START The data

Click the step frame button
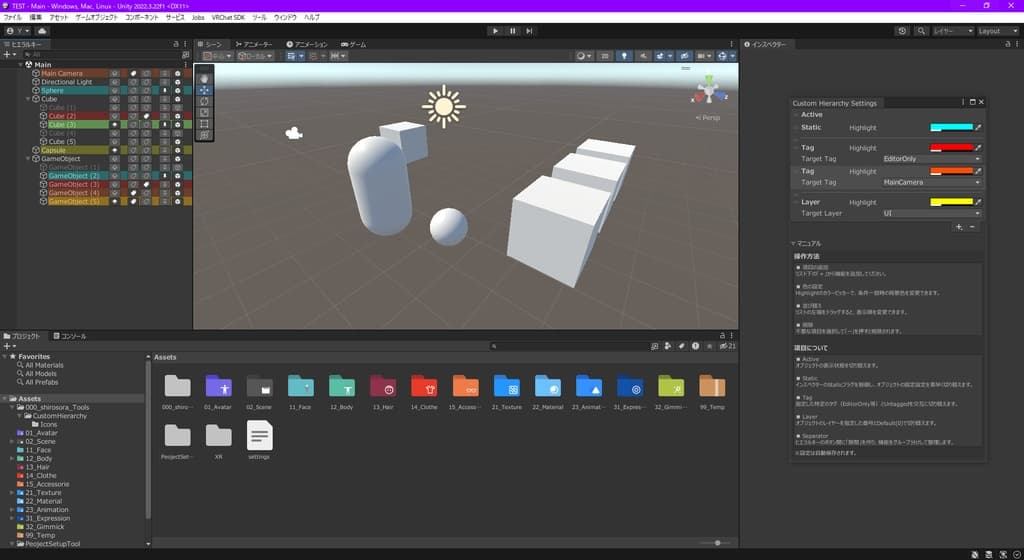Viewport: 1024px width, 560px height. pos(529,31)
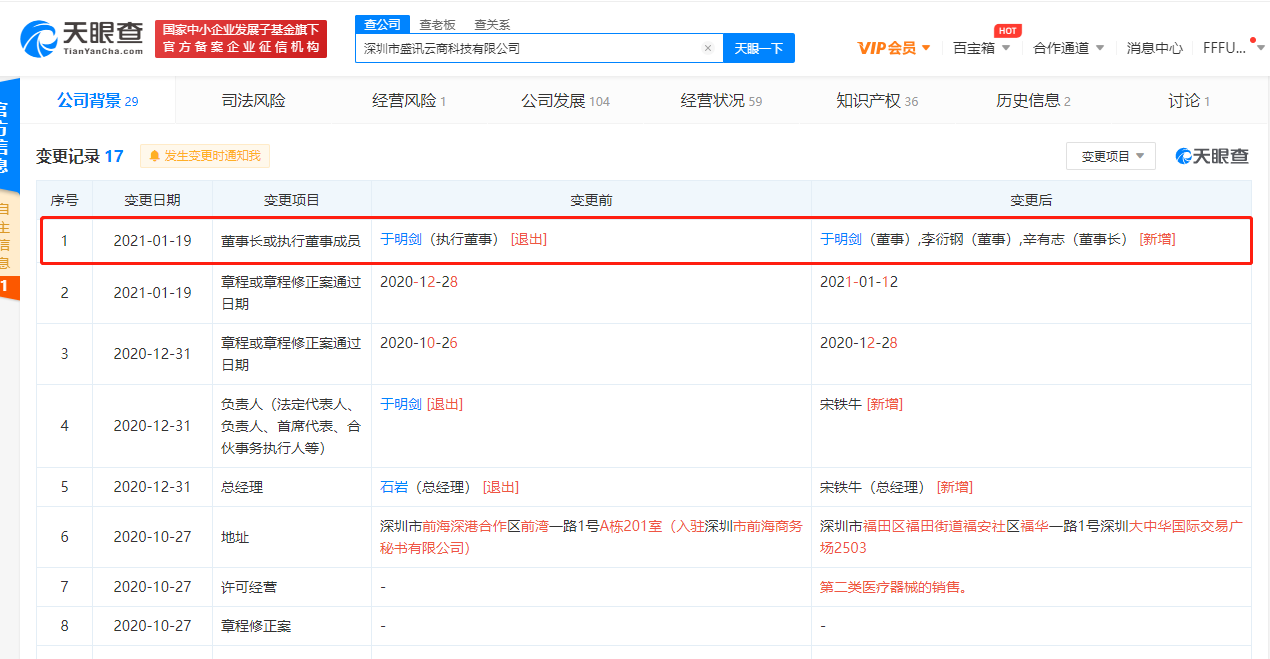The width and height of the screenshot is (1270, 659).
Task: Clear search box with the × icon
Action: click(708, 47)
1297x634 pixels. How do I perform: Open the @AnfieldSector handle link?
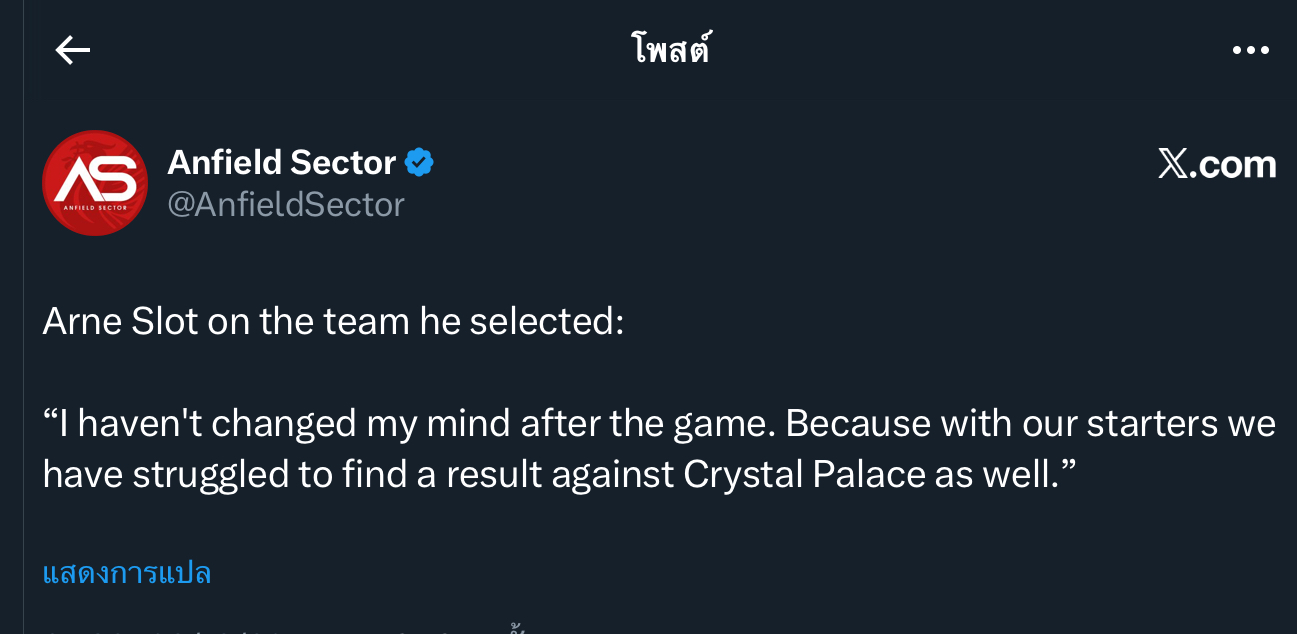[x=285, y=204]
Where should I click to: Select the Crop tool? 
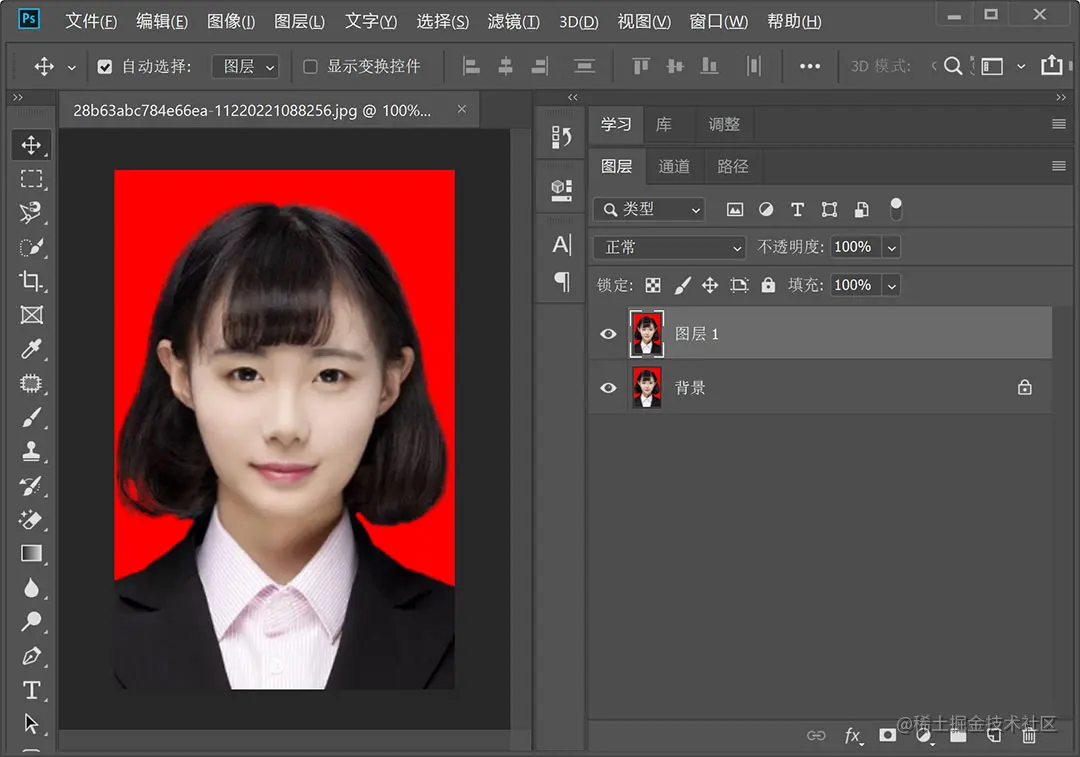click(x=31, y=281)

END The data

■ The task:
The records above need to be copied exactly, with the pictures left out.

■ Reply to the exercise:
Click the step frame button
Viewport: 1024px width, 560px height. pos(529,31)
The width and height of the screenshot is (1270, 659).
Task: Clear search box with the × icon
Action: click(708, 47)
1297x634 pixels. How do I perform: Open the @AnfieldSector handle link?
[x=285, y=204]
Where should I click to: Select the Crop tool? 
click(x=31, y=281)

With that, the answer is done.